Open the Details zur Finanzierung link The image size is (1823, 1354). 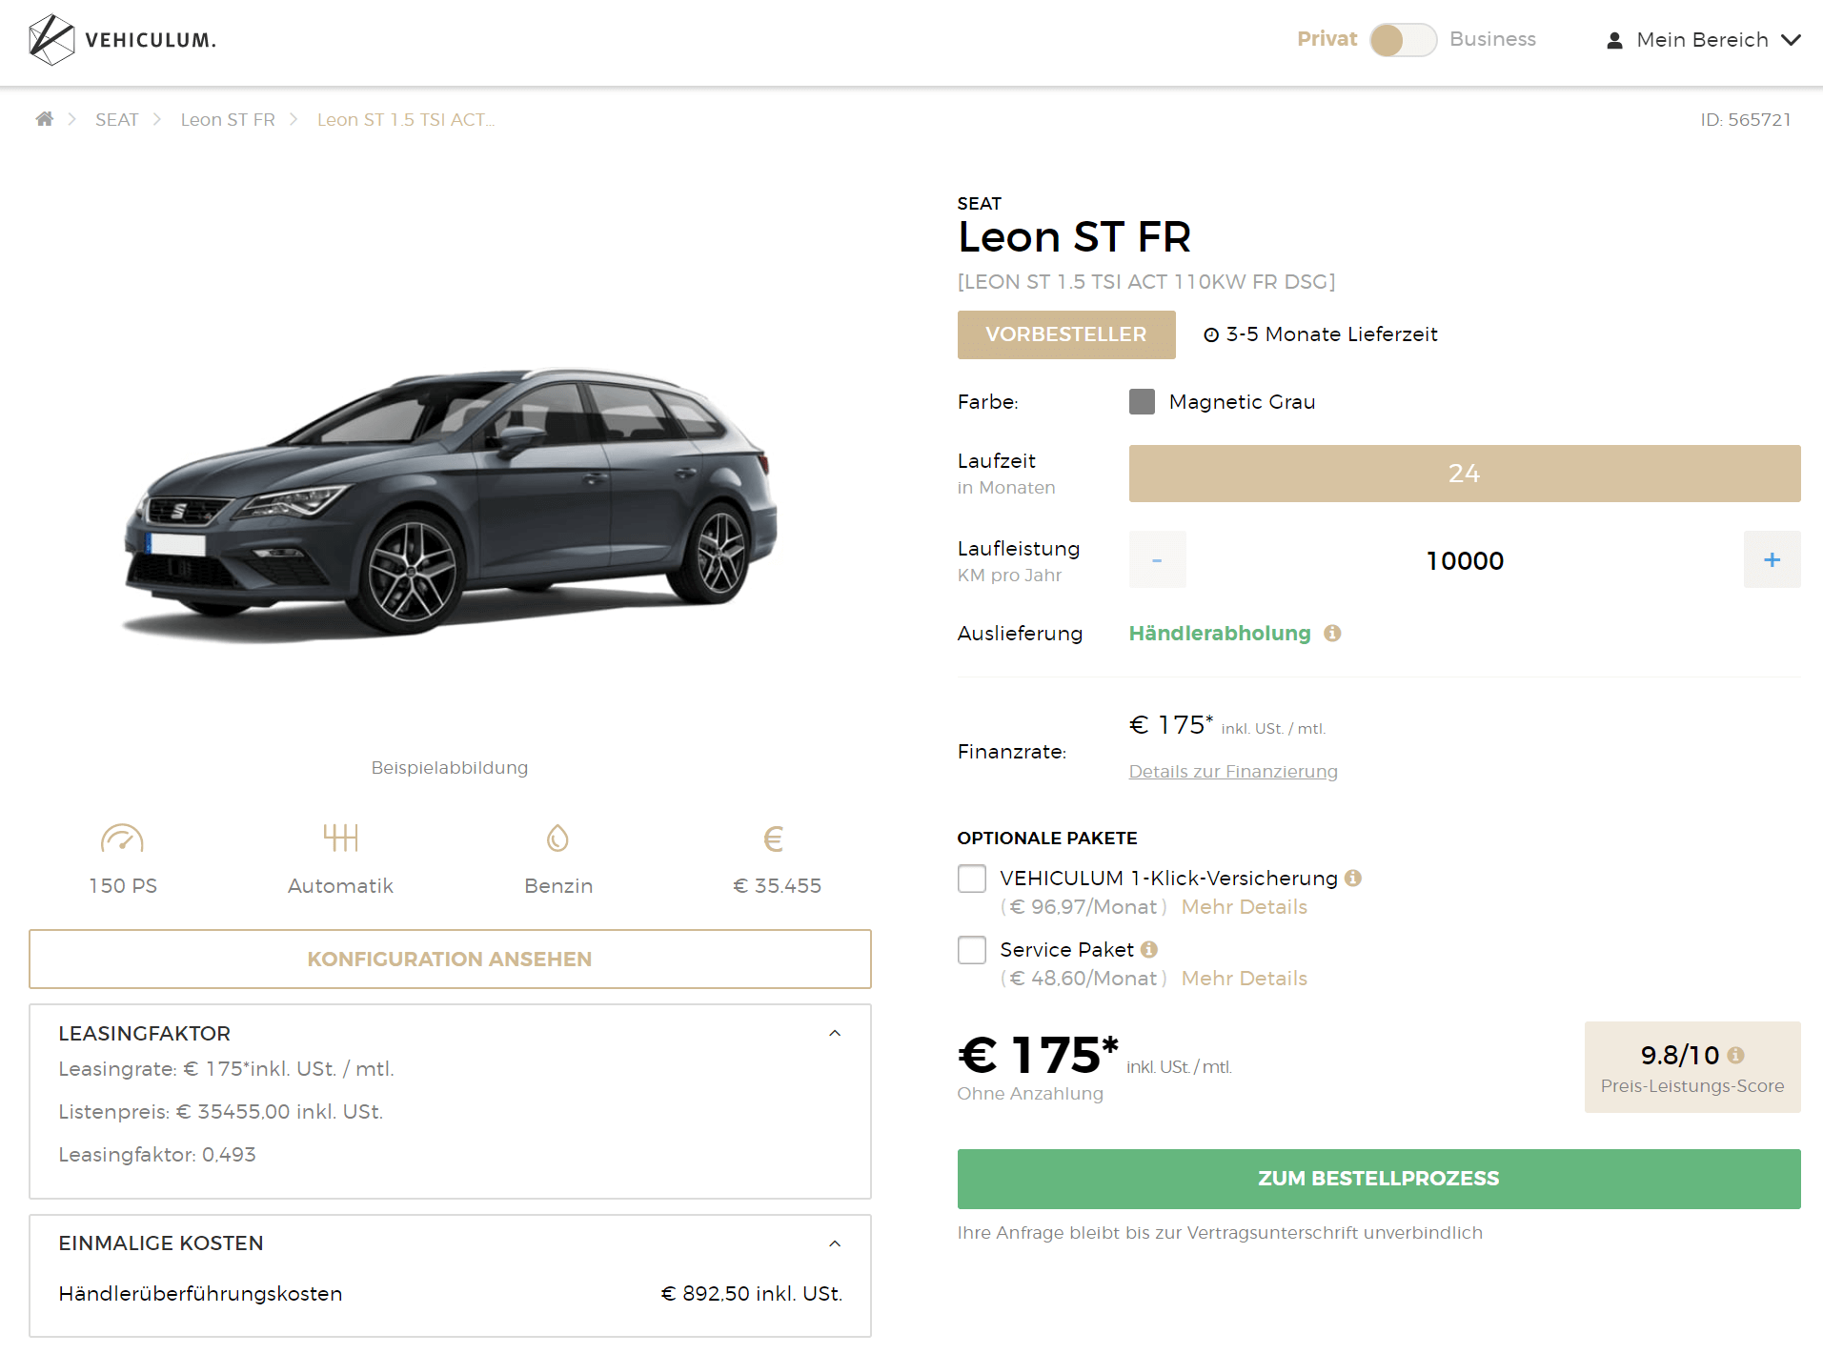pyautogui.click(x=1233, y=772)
---
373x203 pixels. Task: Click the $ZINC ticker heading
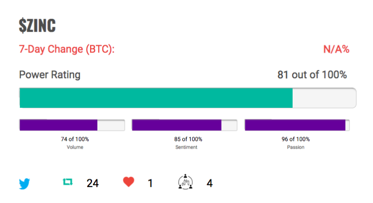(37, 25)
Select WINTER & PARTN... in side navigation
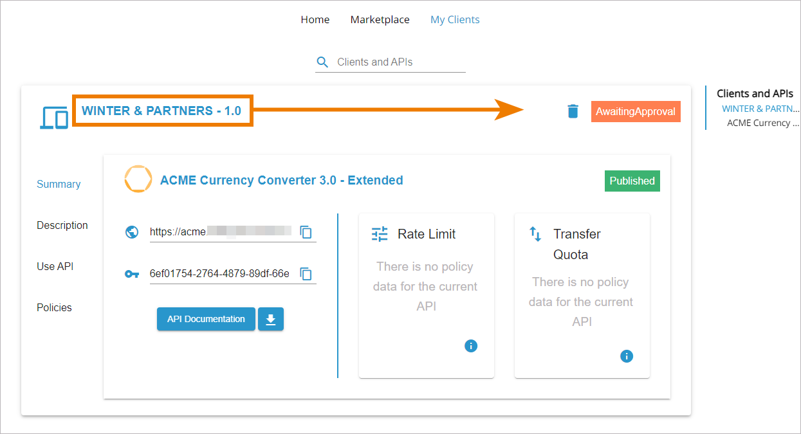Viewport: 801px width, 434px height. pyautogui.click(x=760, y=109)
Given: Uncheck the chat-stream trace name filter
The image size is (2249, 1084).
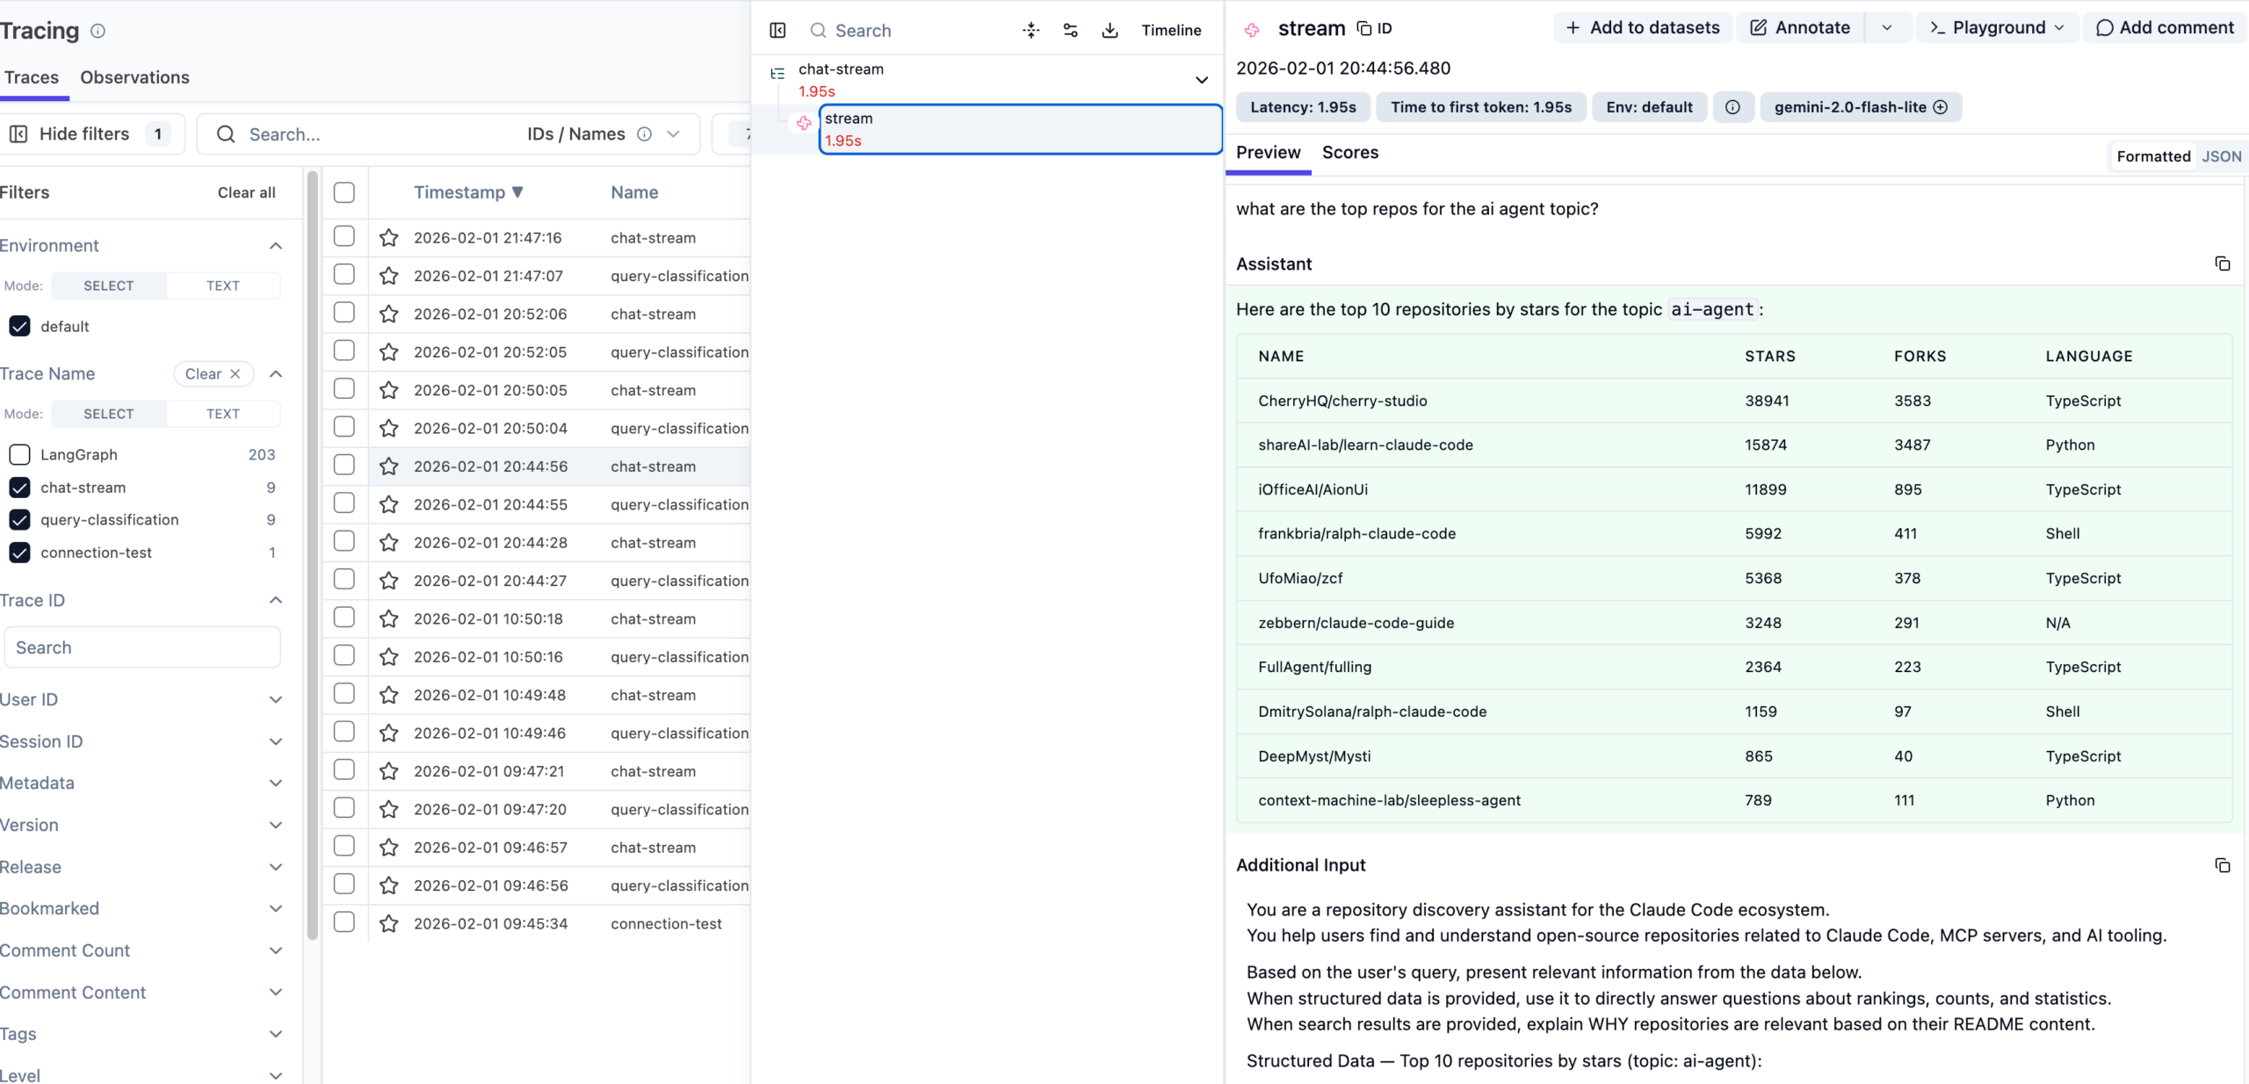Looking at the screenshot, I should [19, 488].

> [TASK TO CARRY OUT]:
Repeat everything from the line containing "Given: Uncheck the" down to the line containing "Looking at the", without the pictures.

> [THE OUTPUT]:
Given: Uncheck the chat-stream trace name filter
The image size is (2249, 1084).
Looking at the screenshot, I should [19, 488].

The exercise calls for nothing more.